## Texte fourni
┌──

Atlantico : Vincent Peillon, ministre de l’Education nationale a annoncé vouloir lutter contre le décrochage scolaire et offrir en 2013 une formation à 20 000 jeunes sortis du système scolaire. Jusqu’où le système éducatif peut-il être tenu pour responsable ? Quels sont les facteurs à l’origine de l’échec scolaire qui sortent du champ d’action des politiques d’éducation et de l’école ?

Pierre Duriot : La mesure qu’a prise Vincent Peillon est une très bonne idée. Trois causes sont à l’origine du décrochage scolaire. La première des causes du décrochage scolaire est un trouble psycho-affectif qui va déboucher sur une forme d’inadaptation scolaire. Pour réussir à l’école, il faut savoir accepter la contrainte, l’autorité de l’adulte, il faut accepter de faire des choses que l’on n’a pas envie de faire. Tous les enfants ne sont pas dans cette disposition d’esprit aujourd’hui, loin s’en faut.

La deuxième cause est une cause économique. Les enfants concernés par les décrochages scolaires sont souvent issus d’un milieu socio-économique et socio-culturel défavorisé. Cette composante économique est aussi due au manque d’insertion professionnelle des parents. Lorsque des parents sont éternellement au chômage, le fait d’aller à l’école pour décrocher un boulot ne prend guère de sens pour les enfants dont la famille est victime de décrochement social. Souvent, les enfants victimes de décrochage ont eux-mêmes connu des troubles scolaires.

La troisième cause est liée à l’école. Notre école moderne a le travers de s’adresser à des gens qui connaissent bien le système. Elle exige très tôt un effort d’abstraction et de conceptualisation très difficile pour un enfant. L’enseignement ne passe pas suffisamment par l’expérimentation, ce que l’on appelle "la main à la pâte".

Quand vous cumulez ces trois paramètres là, le cheminement scolaire peut s’avérer très difficile.

└──

## Consigne
Veuillez rédiger la suite du texte sur le décrochage scolaire, en reprenant juste après sa dernière phrase.

## Extraits de données
┌──

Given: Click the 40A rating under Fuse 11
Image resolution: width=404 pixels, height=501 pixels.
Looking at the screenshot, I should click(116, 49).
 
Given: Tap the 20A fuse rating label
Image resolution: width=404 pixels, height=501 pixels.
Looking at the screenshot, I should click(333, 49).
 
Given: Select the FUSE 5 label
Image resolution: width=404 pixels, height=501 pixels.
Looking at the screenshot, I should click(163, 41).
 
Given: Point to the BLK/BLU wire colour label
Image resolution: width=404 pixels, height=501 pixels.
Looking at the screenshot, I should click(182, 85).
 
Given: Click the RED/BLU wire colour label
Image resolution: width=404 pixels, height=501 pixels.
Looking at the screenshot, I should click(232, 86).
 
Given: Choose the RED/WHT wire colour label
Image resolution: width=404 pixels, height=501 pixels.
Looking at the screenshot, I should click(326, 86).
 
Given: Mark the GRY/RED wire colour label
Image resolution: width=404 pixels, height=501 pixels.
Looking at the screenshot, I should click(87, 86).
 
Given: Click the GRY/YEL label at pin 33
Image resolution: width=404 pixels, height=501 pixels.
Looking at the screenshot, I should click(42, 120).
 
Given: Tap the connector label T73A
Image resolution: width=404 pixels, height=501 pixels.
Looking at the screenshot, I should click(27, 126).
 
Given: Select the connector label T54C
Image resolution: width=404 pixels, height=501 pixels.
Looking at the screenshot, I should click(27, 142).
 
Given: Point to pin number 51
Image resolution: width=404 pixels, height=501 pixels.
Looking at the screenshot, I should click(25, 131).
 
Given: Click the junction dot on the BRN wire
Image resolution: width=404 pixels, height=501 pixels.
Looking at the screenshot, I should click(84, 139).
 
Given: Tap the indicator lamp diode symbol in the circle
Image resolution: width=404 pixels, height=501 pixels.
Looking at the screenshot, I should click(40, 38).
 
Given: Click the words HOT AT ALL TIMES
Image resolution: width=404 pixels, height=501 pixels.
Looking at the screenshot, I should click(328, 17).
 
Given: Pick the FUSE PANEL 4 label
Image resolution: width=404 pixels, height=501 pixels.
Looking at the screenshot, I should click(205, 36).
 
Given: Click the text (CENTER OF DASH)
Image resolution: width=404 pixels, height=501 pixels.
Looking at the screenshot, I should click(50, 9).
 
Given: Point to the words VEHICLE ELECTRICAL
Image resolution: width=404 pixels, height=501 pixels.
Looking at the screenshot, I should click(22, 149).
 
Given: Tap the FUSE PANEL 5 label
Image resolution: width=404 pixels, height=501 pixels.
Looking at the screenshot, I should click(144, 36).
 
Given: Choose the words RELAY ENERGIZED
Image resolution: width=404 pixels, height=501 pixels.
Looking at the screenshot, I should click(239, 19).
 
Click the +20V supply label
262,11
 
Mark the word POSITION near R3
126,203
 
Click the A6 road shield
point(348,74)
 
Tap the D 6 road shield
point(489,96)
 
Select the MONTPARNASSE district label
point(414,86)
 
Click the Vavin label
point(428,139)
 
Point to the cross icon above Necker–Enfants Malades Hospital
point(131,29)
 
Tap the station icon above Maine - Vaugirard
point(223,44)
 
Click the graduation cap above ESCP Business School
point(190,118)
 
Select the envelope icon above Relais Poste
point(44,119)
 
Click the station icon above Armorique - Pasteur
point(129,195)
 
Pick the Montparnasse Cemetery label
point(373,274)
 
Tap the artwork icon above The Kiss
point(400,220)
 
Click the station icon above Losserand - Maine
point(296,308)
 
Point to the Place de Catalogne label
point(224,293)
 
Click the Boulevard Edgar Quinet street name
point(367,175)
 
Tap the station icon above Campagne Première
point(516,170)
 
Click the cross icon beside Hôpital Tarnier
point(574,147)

└──
┌──

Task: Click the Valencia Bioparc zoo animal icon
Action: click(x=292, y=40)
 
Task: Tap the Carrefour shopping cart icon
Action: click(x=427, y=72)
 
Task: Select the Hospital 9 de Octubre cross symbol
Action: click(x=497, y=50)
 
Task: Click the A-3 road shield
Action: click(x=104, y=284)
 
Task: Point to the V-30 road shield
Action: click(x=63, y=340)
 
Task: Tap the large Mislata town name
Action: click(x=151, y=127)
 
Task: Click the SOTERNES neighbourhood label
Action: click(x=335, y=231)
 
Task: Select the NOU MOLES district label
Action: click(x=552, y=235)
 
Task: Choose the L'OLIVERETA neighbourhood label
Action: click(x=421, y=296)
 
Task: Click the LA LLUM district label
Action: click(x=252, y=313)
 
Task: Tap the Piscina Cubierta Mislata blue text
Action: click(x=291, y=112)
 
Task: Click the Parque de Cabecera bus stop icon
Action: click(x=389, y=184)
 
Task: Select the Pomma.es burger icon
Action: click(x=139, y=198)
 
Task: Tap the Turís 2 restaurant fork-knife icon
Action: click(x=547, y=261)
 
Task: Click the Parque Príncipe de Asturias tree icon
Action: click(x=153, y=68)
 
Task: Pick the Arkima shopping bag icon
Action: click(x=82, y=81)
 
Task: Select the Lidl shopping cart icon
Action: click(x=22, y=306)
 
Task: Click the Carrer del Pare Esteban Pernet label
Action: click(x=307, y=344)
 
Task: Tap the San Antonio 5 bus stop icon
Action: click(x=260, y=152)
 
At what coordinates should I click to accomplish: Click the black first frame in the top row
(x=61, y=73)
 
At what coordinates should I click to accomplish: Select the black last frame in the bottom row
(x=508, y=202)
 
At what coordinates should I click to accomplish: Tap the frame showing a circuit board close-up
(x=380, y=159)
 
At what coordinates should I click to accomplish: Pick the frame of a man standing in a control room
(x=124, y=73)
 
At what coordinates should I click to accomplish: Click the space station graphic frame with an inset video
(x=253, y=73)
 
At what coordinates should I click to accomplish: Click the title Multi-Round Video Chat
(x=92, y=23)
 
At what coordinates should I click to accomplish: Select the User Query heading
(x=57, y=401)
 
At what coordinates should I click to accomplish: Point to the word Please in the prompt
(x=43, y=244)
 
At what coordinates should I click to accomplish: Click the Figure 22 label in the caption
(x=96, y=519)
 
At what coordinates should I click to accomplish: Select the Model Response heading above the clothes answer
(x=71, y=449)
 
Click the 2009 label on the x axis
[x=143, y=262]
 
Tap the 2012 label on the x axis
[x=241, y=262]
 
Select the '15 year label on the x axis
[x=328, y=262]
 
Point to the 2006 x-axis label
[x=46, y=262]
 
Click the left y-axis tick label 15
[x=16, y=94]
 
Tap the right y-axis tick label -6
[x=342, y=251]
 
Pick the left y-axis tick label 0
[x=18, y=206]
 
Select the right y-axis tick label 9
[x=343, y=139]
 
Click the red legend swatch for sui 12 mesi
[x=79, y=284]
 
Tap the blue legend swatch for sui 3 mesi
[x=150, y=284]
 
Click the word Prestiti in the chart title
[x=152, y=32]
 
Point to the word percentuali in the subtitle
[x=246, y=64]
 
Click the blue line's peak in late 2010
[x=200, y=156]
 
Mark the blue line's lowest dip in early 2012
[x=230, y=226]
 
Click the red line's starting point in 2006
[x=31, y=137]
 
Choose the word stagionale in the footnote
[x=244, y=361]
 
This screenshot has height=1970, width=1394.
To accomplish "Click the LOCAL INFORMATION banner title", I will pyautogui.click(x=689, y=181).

└──
┌──

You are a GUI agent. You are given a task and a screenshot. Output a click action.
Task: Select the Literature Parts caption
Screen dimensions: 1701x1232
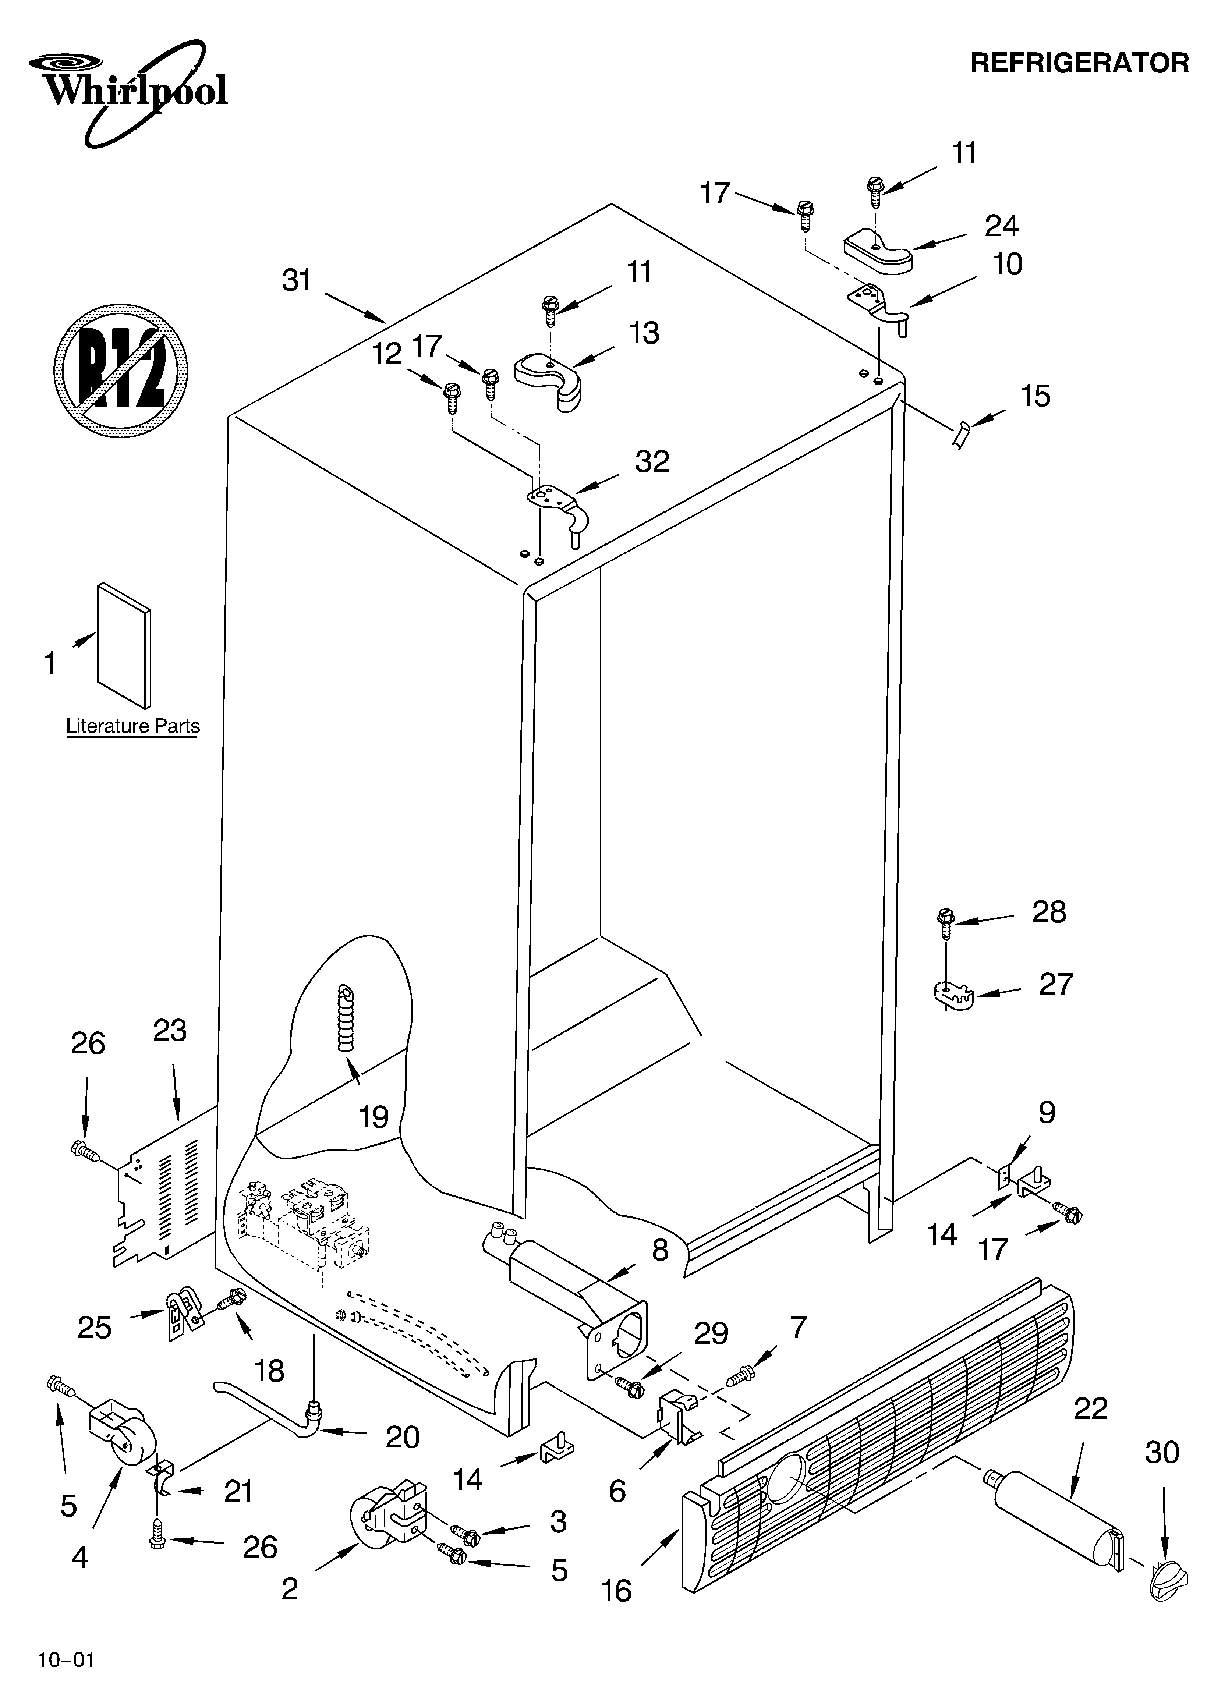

└──

## Réponse attendue
François Dubet : Le décrochage scolaire existe dans tous les pays mais il est plus élevé en France qu’ailleurs. Il est évident que le décrochage scolaire dépend d’un ensemble de facteurs sociaux et individuels, comme la pauvreté, le chômage, la marginalité, etc… Le profil du public qui décroche ne résulte pas d’un hasard. Néanmoins, il faut se poser la question de la responsabilité de l’école qui d’une certaine manière échoue à intégrer la totalité des élèves. L’école est d’ailleurs perçue par nombre d’élèves comme une machine à exclure, beaucoup d’élèves ont une image assez sombre de l’école. Ils ont l’impression que lorsque vous avez des difficultés scolaires, l’école ne sait pas trop quoi faire de vous, ne vous propose que des redoublements qui ne sont pas efficaces et des orientations que vous n’avez pas choisies. Les élèves en difficulté se sentent méprisés, ils ont le sentiment de ne pas avoir leur place à l’école.

Ce que souhaite mettre en place Vincent Peillon est utile : des systèmes d’aide, de récupération de ces élèves car l’avenir de ces élèves en termes de chômage est des plus sombres. Néanmoins, on pourrait peut-être aussi s’interroger sur la difficulté de l’école de ne pas être capable de récupérer ces élèves. Le décrochage est en fait un processus silencieux d’élèves qui commencent à échouer, qui ont des mauvaises notes, des punitions, qui se demandent ce qu’ils font là et à l’égard desquels les enseignants n’ont pas beaucoup de compassion. Par ailleurs, leurs camarades en ont souvent une image négative : "ils sont bêtes, etc.. ". Au bout d’un moment, la situation est devenue tellement pénible pour les élèves en situation d’échec, ils sont à l’école physiquement mais plus scolairement, ils vont ensuite de moins en moins à l’école parce que c’est désagréable et ils finissent par ne plus y aller du tout. Par ailleurs, pour certains élèves le décrochage est aussi une forme de révolte. Ils n’ont plus confiance en l’école, les formations qu’on leur a proposé ne sont pas celles qu’ils ont choisies donc ils préfèrent tenter leur chance de leur côté.

La situation est telle que quand un enseignant donne un devoir, il est devenu normal qu’un tiers des élèves n’aient pas réussi. Le problème du décrochage scolaire est d’autant plus important aujourd’hui que le marché du travail n’absorbe plus ces élèves.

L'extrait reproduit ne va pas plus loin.